Norwich Film Festival 2012: Day Two

Time: how we use it and play with it… what we choose to do with it.  That’s what I was thinking about sitting there in the dark as Norwich Film Festival flickered before me.

REMEMBERING FORMBY was poetry in motion.  This was an animation about a man obsessed by safety, which used the language of road signs to illustrate his inner world.  One image melted into another with witty felicity.  Sue Elliott’s film should go far.

THE FUTURE (directed by Venetia Taylor) offered a different game of time: in which a couple on the verge of marriage met their older selves and heard the future.  The disappointments they were heading for were perhaps rather predictable: a twist or two would have been nice, but the plot had a clean coherence which made a satisfying whole.

Perhaps my favourite film of the evening was “Best Film” award winner SUNNY BOY (directed by Jane Gull) about a boy suffering from a rare skin condition which kept him from the sunlight and the choices he wanted to make. The pain of his skin really prickled off the screen.  This was lovingly acted by all concerned and genuinely poignant.

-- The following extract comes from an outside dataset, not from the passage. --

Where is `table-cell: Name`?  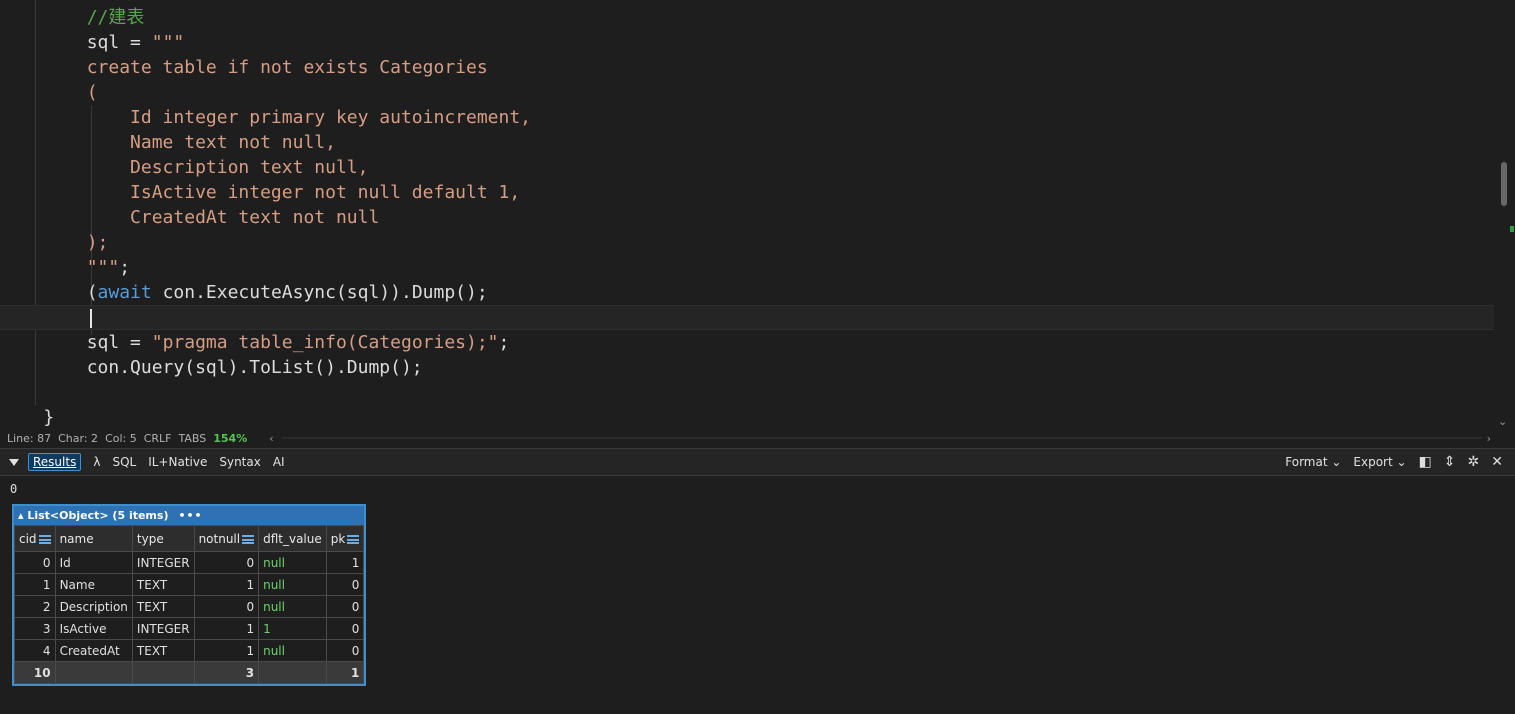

Festival director Kellen Playford meets the team behind SUNNY BOY

Choice was also the key in THE SHIFT (Ben Hillyar), an ambitious three part film, in which a desperate boy becomes a hired killer.  The first part was interestingly enigmatic, but we could have done without the other two, which frankly descended by degress into silliness. The same theme bled into THE MAN WHO ALMOST CYCLED THE WORLD – a sad piece in which the satire was uncomfortably at odds with the engaging vulnerability of the characer portrayed.

Holding back the moment can be just as interesting as seizing it, and Spanish animation TANTALO was a surprisingly positive version of the Tantalus myth, a thread which was also to be found in LOVE AFTER SUNRISE – about a man unable to live with passion and zest once he’s really got what he wants.

It’s interesting how isolated many the characters portrayed were, and how obsessed.  We’ve been writing dramas featuring characters with an ideé fixe since the classical era, maybe it’s time to come up with something different. And possibly we could try a bit more joy?